The concept of ideology as formulated by Marx and Engels has been critiqued and expanded to adapt to the changes our societies underwent since 19th century. The most obvious and fundamental critique would be that we have moved in most Western societies from an industrial economy to a service economy and thus the assumption of a social division into a ruling class that controls the means of production and a working class that is forced to sell its labor in order to survive no longer applies. Cultural critics have suggested alternative categories other than social class in which hierarchical power structures are also at work. The more obvious of those are gender, race, ethnicity, and nationality. In those contexts, ideology would work analogous to Marx’ and Engels’ model to maintain the existing power relations of, for example, a patriarchal society.
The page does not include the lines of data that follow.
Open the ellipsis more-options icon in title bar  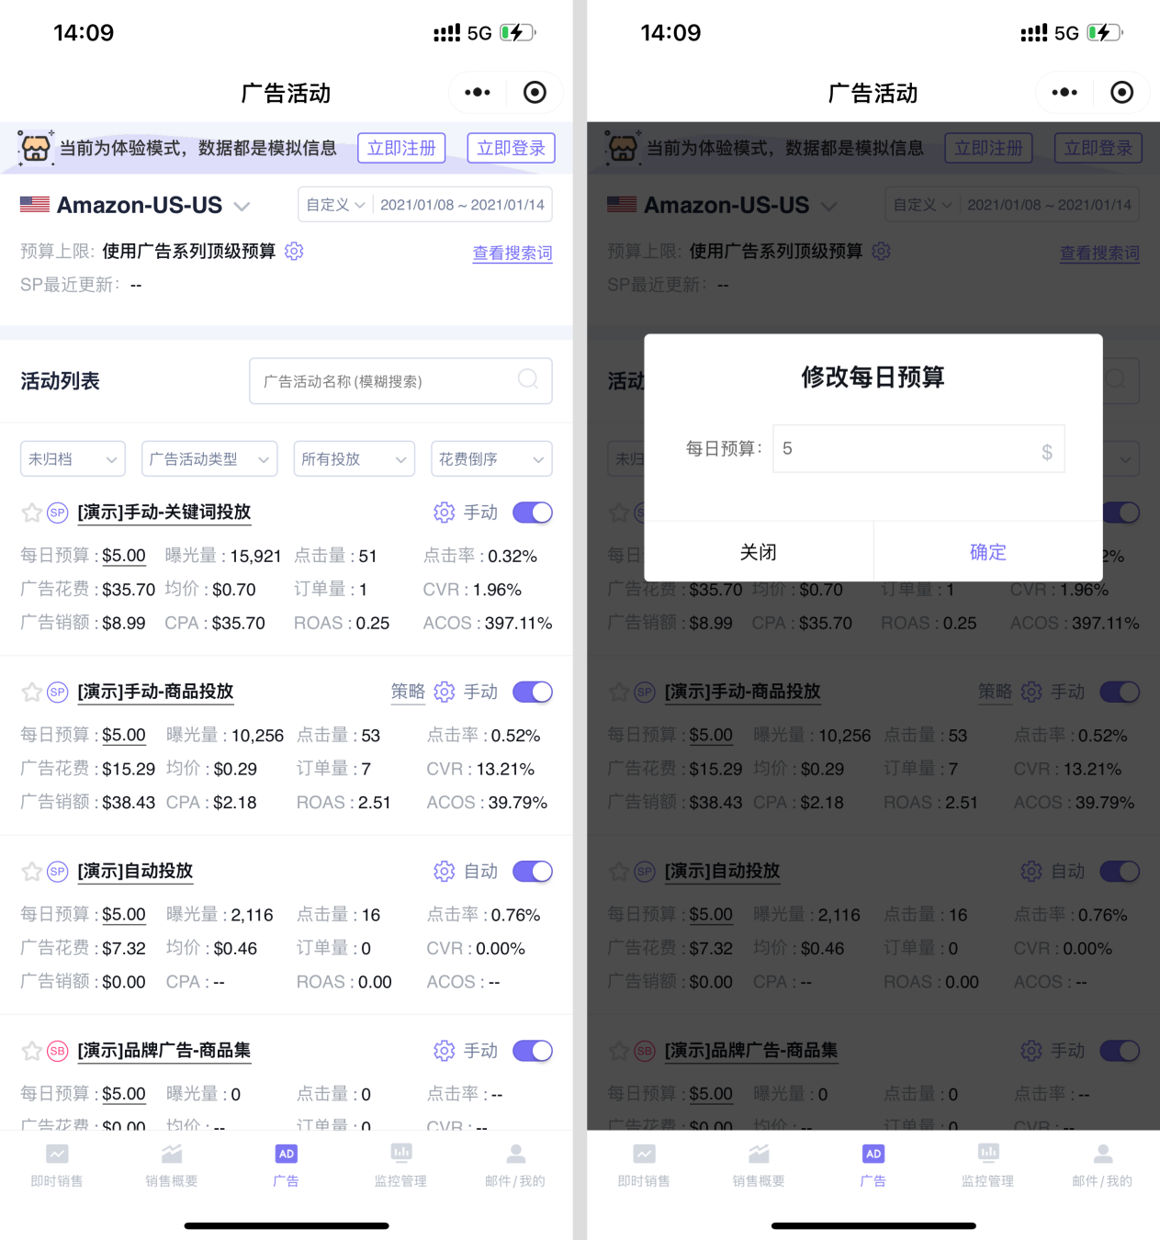(477, 92)
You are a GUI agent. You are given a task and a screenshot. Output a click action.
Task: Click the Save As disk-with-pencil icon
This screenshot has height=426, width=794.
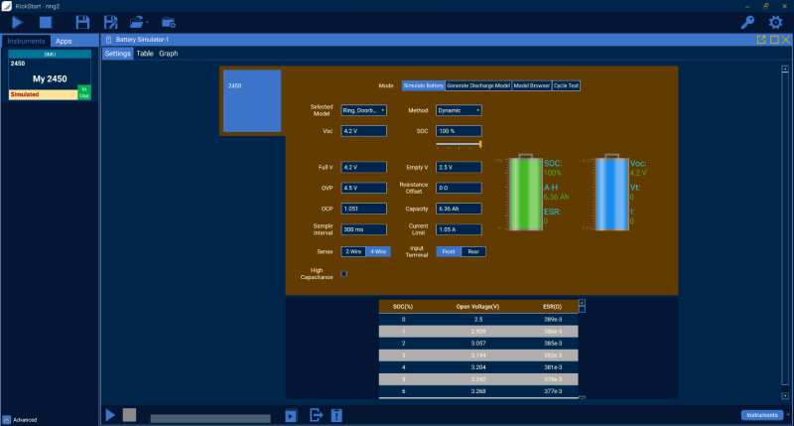(x=110, y=22)
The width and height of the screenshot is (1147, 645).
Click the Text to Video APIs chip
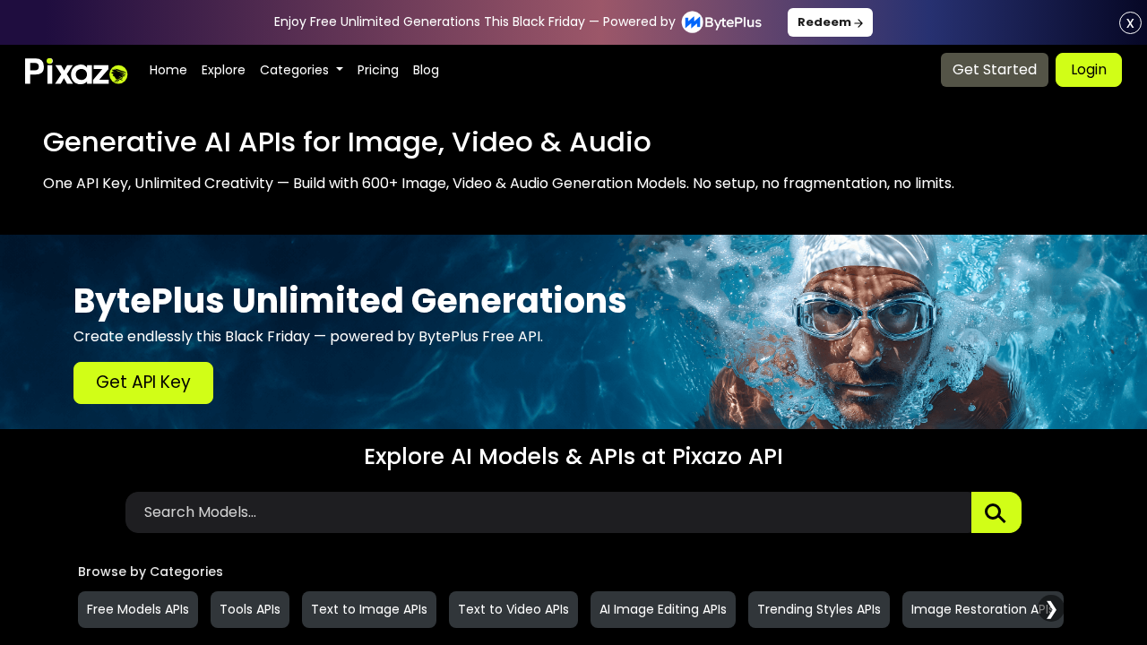pyautogui.click(x=513, y=609)
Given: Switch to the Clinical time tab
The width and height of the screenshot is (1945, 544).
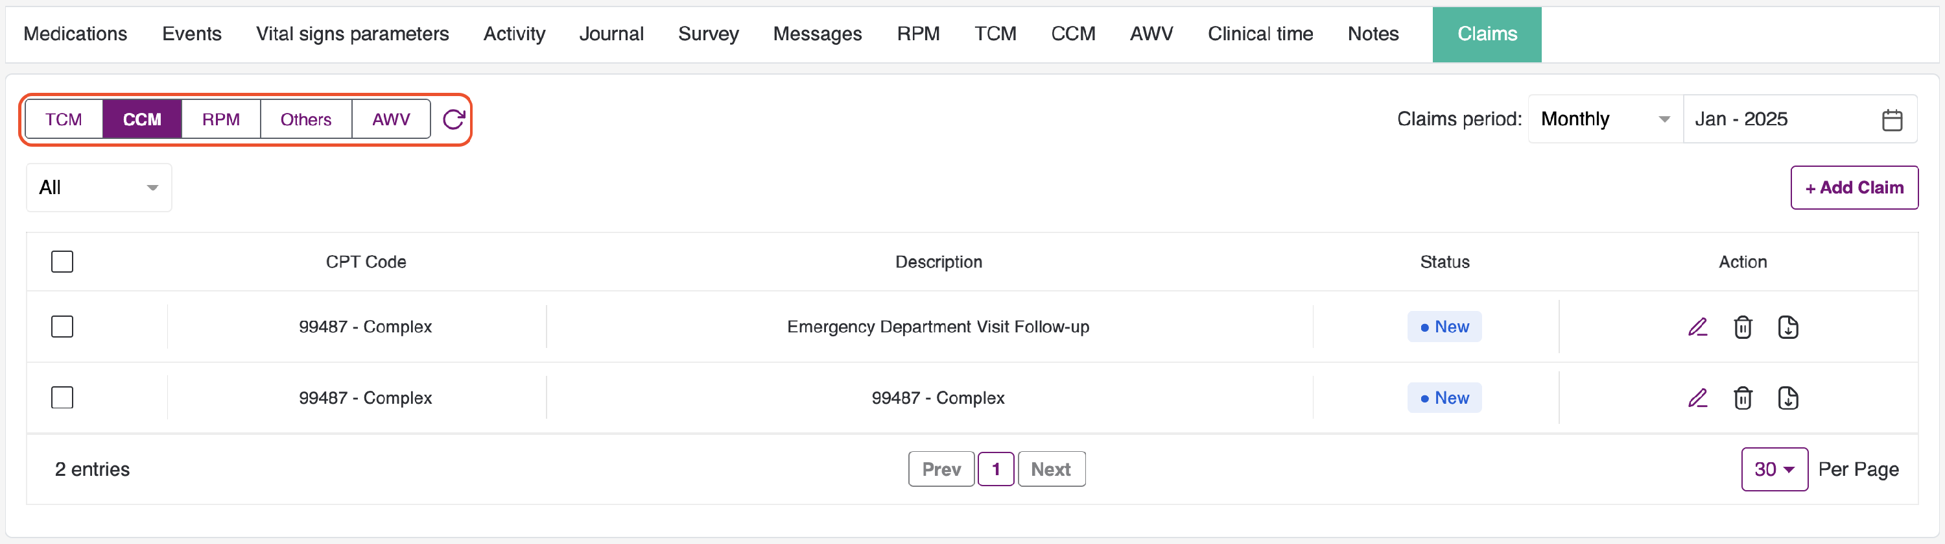Looking at the screenshot, I should [x=1259, y=34].
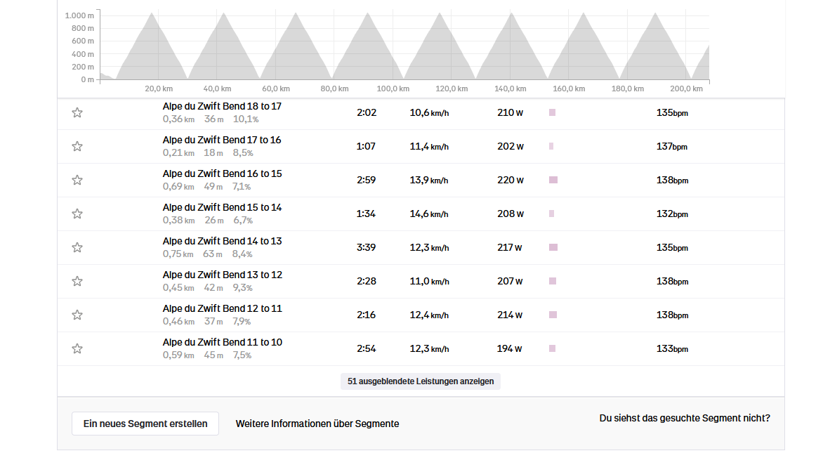Click the 2:28 time of Bend 13 to 12
The height and width of the screenshot is (465, 823).
click(366, 281)
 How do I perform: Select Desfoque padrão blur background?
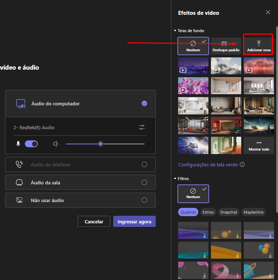click(226, 46)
Another crucial extension of the concept stems from Italian Marxist philosopher Antonio Gramsci. He has introduced the concept of hegemony by which he means that ideology’s power derives primarily from consent as opposed to the use of force. Secondly, Gramsci argued to expand ideology from a set or formal ideas to include "common sense." By the latter he means habitual attitudes which have been assimilated from ruling class ideas, i.e. they appear completely natural or commonsensical, yet they originally came into being as artificial concepts that served the purpose of a specific social group. The French critic Louis Althusser built on this concept to articulate two types of "apparatuses" for maintaining dominance: "repressive state apparatuses" (RSAs) (the army, police, etc.) which have explicit agendas to exert control and "Ideological State Apparatuses" (ISAs) (the media, education, the family) which often function semi-independently and without explicit intent to exert control. Ideology, along with discourse, are the two central concepts in understanding the cultural transmission of ideas, values, and assumptions. A key point of contention in this developing concept is how much ordinary people can resist, negotiate, or refashion ideology on their own, or whether only cultural critics armed with analytical tools for unmasking the normalizing functions of ideology and discourse can successfully play this role.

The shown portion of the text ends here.